[WHAT IS EXPECTED] Take the data below and copy exactly the lines starting at the one with "Entendido (324, 1349)" and finishing at the one with "ingresá acá. (309, 1243)", both included.

[DATA]
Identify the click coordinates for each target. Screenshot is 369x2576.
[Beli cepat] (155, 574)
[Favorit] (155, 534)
...
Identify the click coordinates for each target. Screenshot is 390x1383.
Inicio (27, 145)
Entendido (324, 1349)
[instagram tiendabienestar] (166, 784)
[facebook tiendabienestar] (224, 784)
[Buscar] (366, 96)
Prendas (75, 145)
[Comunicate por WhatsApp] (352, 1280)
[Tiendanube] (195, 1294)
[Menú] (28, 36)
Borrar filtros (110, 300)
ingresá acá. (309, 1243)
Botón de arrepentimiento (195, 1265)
...
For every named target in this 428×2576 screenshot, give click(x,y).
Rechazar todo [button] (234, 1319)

[RESPONSE TO THE TASK]
Entendido (324, 1349)
[instagram tiendabienestar] (166, 784)
[facebook tiendabienestar] (224, 784)
[Buscar] (366, 96)
Prendas (75, 145)
[Comunicate por WhatsApp] (352, 1280)
[Tiendanube] (195, 1294)
[Menú] (28, 36)
Borrar filtros (110, 300)
ingresá acá. (309, 1243)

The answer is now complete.